Baths have been proved to boost individuals’ sleep quality and perception of their health. Now, new findings published in the journal Heart suggest that a good soak may also lower an individual’s risk of dying of heart disease and stroke, reports BMJ Newsroom.
For the study, researchers investigated the link between the bathing habits and cardiovascular disease risk of 30,076 Japanese adults ages 40 to 59 with no history of heart disease. These participants were a part of a larger population-based tracking investigation and answered a detailed questionnaire about their tub bathing habits and potentially influential factors such as exercise, diet, average sleep duration and medical history. Participants were followed from 1990 to 2019.

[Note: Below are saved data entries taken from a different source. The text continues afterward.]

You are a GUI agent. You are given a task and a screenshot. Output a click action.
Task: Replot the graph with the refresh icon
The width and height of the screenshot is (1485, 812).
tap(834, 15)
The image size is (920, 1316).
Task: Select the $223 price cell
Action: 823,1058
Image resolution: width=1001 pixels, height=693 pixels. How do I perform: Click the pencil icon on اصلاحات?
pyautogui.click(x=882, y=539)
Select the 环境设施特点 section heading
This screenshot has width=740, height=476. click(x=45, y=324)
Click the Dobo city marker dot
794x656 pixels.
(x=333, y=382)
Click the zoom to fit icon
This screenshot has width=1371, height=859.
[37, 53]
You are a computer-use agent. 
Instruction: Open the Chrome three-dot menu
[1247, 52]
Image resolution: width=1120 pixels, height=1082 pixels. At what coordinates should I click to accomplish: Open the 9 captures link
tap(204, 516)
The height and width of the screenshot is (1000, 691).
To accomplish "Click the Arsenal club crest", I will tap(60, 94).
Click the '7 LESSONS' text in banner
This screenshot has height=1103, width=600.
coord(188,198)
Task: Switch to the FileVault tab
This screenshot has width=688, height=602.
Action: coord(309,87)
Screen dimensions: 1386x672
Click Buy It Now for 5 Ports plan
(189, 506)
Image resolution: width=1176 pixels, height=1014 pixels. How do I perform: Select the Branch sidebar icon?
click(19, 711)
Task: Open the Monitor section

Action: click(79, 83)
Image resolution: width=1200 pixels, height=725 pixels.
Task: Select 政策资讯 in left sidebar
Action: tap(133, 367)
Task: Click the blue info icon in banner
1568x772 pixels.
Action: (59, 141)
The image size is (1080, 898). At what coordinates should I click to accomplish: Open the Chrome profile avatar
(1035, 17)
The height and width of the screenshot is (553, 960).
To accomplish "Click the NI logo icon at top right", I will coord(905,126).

Individuals were split into groups based on their bathing frequency: zero to two times per week, three to four times per week and almost every day. During the period of inquiry, there were 2,097 occurrences of cardiovascular illnesses—275 heart attacks, 53 sudden cardiac deaths and 1,769 strokes.
After accounting for several factors, researchers noted that a daily hot bath was associated with a 28% lower overall risk of cardiovascular disease and a 26% lower risk of stroke compared with a once or twice weekly bath or no bath at all. When scientists assessed the possible effects of water temperature, findings revealed there was a 26% lower and 35% lower risk of overall cardiovascular disease for warm and hot water, respectively. (No significant links were found between overall stroke risk and water temperature.)
In addition, taking frequent baths wasn’t associated with a heightened risk of sudden cardiac death or a type of stroke called subarachnoid hemorrhage (bleeding into the space surrounding the brain).
Because this was an observational study, researchers weren’t able to establish a cause for their findings. But scientists noted that past studies show a link between heat exposure and cardiovascular disease prevention.
What’s more, this study’s findings showed that frequent baths were significantly associated with a reduced risk of hypertension, which researchers believe may have factored into the lowered cardiovascular disease risk. (High blood pressure can lead to heart failure, stroke and heart attack, among many other health problems.)
However, researchers warned about the potential dangers associated with taking hot baths. Water that is too hot can raise body temperature and may cause burns and heat stroke.
“Investigations into the potential cardiovascular benefit of head-free immersion in warm to hot water are needed,” said Andrew Felix Burden, a doctor from Exeter, United Kingdom, in an accompanying editorial. “In the meantime, caution is needed because of the high mortality associated with such bathing in an unselected population.”